1 cup slivered almonds: Almonds provide a crunchy and nutty flavor to the dish and are often used as a garnish on top of the finished dish.
1 cup grated carrots: Carrots add a sweet and crunchy texture to the dish and are often used in Middle Eastern cooking to add natural sweetness.
1 tsp sugar (optional): Sugar is optional in this recipe and can be used to balance out the flavors if desired.
Procedure:
Rinse the rice: Rinse 2 cups of long grain white rice several times in cold water until the water runs clear. This helps to remove any excess starch from the rice and ensures that it will cook evenly.
Soak the rice in water for 30 minutes: Soak the rinsed rice in 4 cups of water for 30 minutes. This helps to soften the grains and ensures that they will cook evenly.

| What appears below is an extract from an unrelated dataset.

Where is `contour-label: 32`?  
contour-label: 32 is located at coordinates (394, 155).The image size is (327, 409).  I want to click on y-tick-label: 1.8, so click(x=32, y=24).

Sauté the onion: In a large saucepan, heat 2 tablespoons of vegetable oil over medium heat. Add 1 large, finely chopped onion and cook until golden brown, stirring occasionally, for about 5 minutes.
Add the spices: Once the onion is golden brown, add 1 teaspoon of cumin seeds, 1 teaspoon of coriander seeds, 1 teaspoon of turmeric powder, and 1 teaspoon of salt to the saucepan. Cook for 1-2 minutes, stirring constantly, until fragrant.
Add the rice: Drain the rice and add it to the saucepan, stirring well to mix with the spices and onions.
Add the ingredients: Add 1 cup of raisins, 1 cup of slivered almonds, and 1 cup of grated carrots to the saucepan. Stir well to mix with the rice and spices.
Add the water: Pour 4 cups of water into the saucepan and stir well to mix with the rice and other ingredients. Bring the mixture to a boil.
Reduce heat and cover: Once the mixture reaches a boil, reduce the heat to low, cover the saucepan with a tight-fitting lid, and let the rice cook for 18-20 minutes or until the water has been absorbed and the rice is tender.
Fluff the rice: Once the rice is cooked, remove the saucepan from heat and let it sit for 5 minutes. Then, use a fork to fluff the rice and mix in any remaining ingredients.
Serve: Serve the kabuli pulau hot, garnished with additional slivered almonds and cilantro if desired.
And there you have it! A delicious and flavorful kabuli pulau that is sure to be a hit with your family and friends. Enjoy!